» **TASK INPUT**:
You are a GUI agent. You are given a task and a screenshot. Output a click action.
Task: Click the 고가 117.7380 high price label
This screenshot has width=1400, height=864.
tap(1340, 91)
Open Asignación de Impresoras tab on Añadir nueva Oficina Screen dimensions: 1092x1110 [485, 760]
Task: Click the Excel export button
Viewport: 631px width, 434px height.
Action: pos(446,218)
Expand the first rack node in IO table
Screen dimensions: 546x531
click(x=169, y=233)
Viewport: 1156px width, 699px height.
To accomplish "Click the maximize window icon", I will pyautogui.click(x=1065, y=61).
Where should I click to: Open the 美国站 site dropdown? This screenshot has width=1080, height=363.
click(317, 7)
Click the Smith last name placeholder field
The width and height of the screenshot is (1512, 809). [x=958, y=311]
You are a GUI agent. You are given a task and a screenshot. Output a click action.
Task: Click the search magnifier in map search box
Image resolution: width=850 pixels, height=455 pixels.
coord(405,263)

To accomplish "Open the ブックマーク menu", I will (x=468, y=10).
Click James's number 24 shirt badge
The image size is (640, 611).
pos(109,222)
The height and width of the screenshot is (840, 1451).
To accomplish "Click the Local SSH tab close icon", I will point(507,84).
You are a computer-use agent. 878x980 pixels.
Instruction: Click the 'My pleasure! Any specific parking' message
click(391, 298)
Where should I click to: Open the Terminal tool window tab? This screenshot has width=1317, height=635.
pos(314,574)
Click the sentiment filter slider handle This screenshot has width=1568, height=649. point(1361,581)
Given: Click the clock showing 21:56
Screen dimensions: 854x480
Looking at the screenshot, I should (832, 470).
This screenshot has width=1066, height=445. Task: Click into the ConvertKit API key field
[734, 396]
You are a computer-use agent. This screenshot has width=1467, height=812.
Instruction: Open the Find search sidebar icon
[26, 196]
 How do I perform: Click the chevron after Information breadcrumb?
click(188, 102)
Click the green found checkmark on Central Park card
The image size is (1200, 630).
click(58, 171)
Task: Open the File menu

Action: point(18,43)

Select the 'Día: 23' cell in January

» **WHAT TO PRODUCE**: How many lines of the material above contain the string "field"? Reply with the number only.

» **RESULT**: 2